A zombie apocalypse is one thing. A volcanic eruption is quite another, for, as the journalist who does a framing voice-over narration for Brooks’ latest puts it, when Mount Rainier popped its cork, “it was the psychological aspect, the hyperbole-fueled hysteria that had ended up killing the most people.” Maybe, but the sasquatches whom the volcano displaced contributed to the statistics, too, if only out of self-defense. Brooks places the epicenter of the Bigfoot war in a high-tech hideaway populated by the kind of people you might find in a Jurassic Park franchise: the schmo who doesn’t know how to do much of anything but tries anyway, the well-intentioned bleeding heart, the know-it-all intellectual who turns out to know the wrong things, the immigrant with a tough backstory and an instinct for survival. Indeed, the novel does double duty as a survival manual, packed full of good advice—for instance, try not to get wounded, for “injury turns you from a giver to a taker.
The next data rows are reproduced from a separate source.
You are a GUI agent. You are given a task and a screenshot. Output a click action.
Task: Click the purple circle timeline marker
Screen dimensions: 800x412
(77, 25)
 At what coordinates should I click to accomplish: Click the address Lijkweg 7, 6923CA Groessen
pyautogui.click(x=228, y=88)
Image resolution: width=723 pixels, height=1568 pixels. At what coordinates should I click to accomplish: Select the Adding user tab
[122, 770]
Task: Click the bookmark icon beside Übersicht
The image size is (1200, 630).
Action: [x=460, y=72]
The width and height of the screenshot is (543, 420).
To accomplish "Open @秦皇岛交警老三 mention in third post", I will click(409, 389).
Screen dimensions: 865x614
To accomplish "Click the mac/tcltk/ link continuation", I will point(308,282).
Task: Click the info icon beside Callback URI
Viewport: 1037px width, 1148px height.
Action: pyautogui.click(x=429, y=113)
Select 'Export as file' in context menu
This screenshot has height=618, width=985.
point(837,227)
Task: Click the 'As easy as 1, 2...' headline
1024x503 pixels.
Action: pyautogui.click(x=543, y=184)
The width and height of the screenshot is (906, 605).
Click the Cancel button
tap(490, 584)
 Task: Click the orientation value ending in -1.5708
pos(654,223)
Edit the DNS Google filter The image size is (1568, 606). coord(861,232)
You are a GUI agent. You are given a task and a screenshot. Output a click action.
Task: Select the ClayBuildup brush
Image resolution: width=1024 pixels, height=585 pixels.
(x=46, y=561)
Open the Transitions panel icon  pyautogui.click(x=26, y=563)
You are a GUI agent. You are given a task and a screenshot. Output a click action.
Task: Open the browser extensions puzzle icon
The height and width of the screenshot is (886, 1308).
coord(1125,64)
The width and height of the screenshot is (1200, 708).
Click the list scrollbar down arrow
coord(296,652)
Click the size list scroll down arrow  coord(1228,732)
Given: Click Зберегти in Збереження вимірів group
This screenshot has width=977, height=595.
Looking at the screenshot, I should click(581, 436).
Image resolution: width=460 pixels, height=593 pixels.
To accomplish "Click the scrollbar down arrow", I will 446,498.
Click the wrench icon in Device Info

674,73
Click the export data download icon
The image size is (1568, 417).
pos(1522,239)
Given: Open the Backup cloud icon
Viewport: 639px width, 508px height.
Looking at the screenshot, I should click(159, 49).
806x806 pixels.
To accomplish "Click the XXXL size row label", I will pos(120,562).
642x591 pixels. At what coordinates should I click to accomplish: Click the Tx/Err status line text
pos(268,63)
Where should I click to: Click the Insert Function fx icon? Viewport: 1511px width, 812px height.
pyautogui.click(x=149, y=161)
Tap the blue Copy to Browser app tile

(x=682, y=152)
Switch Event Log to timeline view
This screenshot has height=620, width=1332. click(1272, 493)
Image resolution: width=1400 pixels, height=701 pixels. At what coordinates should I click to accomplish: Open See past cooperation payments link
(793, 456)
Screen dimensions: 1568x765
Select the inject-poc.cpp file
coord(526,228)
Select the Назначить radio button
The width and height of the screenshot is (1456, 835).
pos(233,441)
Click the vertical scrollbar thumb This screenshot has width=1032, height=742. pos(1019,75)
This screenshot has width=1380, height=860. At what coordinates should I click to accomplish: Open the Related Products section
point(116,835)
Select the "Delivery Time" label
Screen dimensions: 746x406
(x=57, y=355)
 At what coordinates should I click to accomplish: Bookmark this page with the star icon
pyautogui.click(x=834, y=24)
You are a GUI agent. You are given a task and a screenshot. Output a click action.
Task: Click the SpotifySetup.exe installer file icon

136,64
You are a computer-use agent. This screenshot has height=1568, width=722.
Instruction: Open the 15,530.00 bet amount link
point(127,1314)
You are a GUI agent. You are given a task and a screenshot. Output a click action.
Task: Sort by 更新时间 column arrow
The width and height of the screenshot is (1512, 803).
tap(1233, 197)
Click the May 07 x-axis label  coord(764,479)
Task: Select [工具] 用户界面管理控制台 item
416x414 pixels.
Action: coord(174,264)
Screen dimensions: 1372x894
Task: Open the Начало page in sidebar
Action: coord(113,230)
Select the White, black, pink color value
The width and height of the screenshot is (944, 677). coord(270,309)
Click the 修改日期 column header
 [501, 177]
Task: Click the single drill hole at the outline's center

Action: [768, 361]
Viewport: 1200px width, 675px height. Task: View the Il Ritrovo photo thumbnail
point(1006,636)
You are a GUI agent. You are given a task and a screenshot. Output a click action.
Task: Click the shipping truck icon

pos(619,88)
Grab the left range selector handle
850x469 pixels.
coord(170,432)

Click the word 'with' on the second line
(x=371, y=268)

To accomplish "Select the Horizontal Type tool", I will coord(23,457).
Taking up our resources, our time to care for you.” Brooks presents a case for making room for Bigfoot in the world while peppering his narrative with timely social criticism about bad behavior on the human side of the conflict: The explosion of Rainier might have been better forecast had the president not slashed the budget of the U.S. Geological Survey, leading to “immediate suspension of the National Volcano Early Warning System,” and there’s always someone around looking to monetize the natural disaster and the sasquatch-y onslaught that follows. Brooks is a pro at building suspense even if it plays out in some rather spectacularly yucky episodes, one involving a short spear that takes its name from “the sucking sound of pulling it out of the dead man’s heart and lungs.” Grossness aside, it puts you right there on the scene.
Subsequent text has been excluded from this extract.